Despite the fact that these two items, alliterations and fragments, are not directly related, we can handle them together because they are representative of a greater and more helpful point.
Alliteration (n): The occurrence of the same letter or sound at the beginning of adjacent or closely connected words.
For example, “Alliteration ameliorates all arguments.”
Fragment (n): A dependent clause that ends in a period; an incomplete sentence.
Fragments are often missing a verb, such as: “He tired.” If the sentence read, “He is tired,” it would not be a fragment.
Often, an added conjunction can make a sentence into a fragment. For example: “Because he is tired.” The word because necessitates another clause to complete the thought. “The boy went to bed because he is tired,” would then be a complete sentence.
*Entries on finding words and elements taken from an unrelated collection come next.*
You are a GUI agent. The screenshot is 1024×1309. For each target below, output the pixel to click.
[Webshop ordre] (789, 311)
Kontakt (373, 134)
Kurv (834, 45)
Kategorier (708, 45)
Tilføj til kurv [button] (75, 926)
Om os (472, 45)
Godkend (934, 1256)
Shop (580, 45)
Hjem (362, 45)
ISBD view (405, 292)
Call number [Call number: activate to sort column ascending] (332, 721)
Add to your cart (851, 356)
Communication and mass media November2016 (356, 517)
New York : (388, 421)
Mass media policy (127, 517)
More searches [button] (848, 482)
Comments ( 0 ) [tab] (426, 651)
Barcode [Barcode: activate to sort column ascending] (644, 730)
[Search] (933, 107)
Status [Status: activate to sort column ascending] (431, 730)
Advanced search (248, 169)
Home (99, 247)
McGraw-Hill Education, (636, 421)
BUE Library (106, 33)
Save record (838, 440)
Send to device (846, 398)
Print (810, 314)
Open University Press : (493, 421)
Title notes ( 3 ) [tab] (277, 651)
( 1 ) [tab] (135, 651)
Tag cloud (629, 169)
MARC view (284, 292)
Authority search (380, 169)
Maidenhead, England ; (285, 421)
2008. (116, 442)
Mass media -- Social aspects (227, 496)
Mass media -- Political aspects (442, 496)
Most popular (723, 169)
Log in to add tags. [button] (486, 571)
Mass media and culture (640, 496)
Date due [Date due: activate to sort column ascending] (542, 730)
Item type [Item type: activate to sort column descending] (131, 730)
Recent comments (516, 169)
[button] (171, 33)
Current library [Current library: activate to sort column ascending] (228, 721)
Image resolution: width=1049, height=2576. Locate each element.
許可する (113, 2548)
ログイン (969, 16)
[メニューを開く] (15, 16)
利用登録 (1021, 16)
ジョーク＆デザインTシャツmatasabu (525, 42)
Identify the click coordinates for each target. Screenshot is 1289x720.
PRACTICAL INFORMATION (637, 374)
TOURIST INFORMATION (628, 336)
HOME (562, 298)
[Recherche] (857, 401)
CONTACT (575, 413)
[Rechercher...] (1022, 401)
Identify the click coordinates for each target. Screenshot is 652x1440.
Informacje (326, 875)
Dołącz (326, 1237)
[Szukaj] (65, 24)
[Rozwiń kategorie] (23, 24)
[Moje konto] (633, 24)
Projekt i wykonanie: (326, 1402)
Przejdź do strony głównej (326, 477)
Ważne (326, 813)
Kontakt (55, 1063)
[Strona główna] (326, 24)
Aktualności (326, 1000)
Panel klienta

So what about usage? Why is it “bad writing” to use these things? Nobody should say that any given technique is bad writing, because rules like those are broken all the time. The reason why people discourage the use of certain elements in writing is because their use (or overuse) often results in problems.
In bad or unsatisfying fiction, [the] fictional dream is interrupted from time to time by some mistake or conscious ploy on the part of the artist… It is as if a playwright were to run out on stage, interrupting his characters, to remind us that he has written all this.” (x).
If you write anything that yanks your reader out of the image that you’re painting, you need to reconsider what you’ve written.
I was impatiently eyeing the indigo instrument of cooking. Waiting for toast. I had to get to my vexing vocation in just seven minutes. But I needed to eat something. So there I was, staring into the unforgiving metallic contraption of bread heating, waiting for my measly meal to appear. I hoped I wouldn’t be late.
There’s a load of whacky stuff going on there. Now, if we ditch the fragments and the alliteration, it might read something more like this:
I was starving. Even though I had to be at my desk in seven minutes, I was standing in the kitchen, glaring at my toaster. I was waiting for the instant I would be able to grab my breakfast and go. I felt like an idiot rooting for a piece of bread, but I really didn’t want to get fired for being late.
Things seem to be moving much more smoothly now. You’ll notice, however, that even though “unforgiving metallic contraption of bread heating” was part of a complete thought and was not alliterative, it was thankfully absent from the second example. Why did I get rid of it? It was clogging the sentence. The passage makes much more sense when I simply refer to the object in question as a toaster.
Nobody is declaring death to fragments and alliteration. You just don’t want your reader to have to look things over twice because they’re confused or put off. Use fragments and alliterations where they make sense, just like how you only use individual words where they make sense.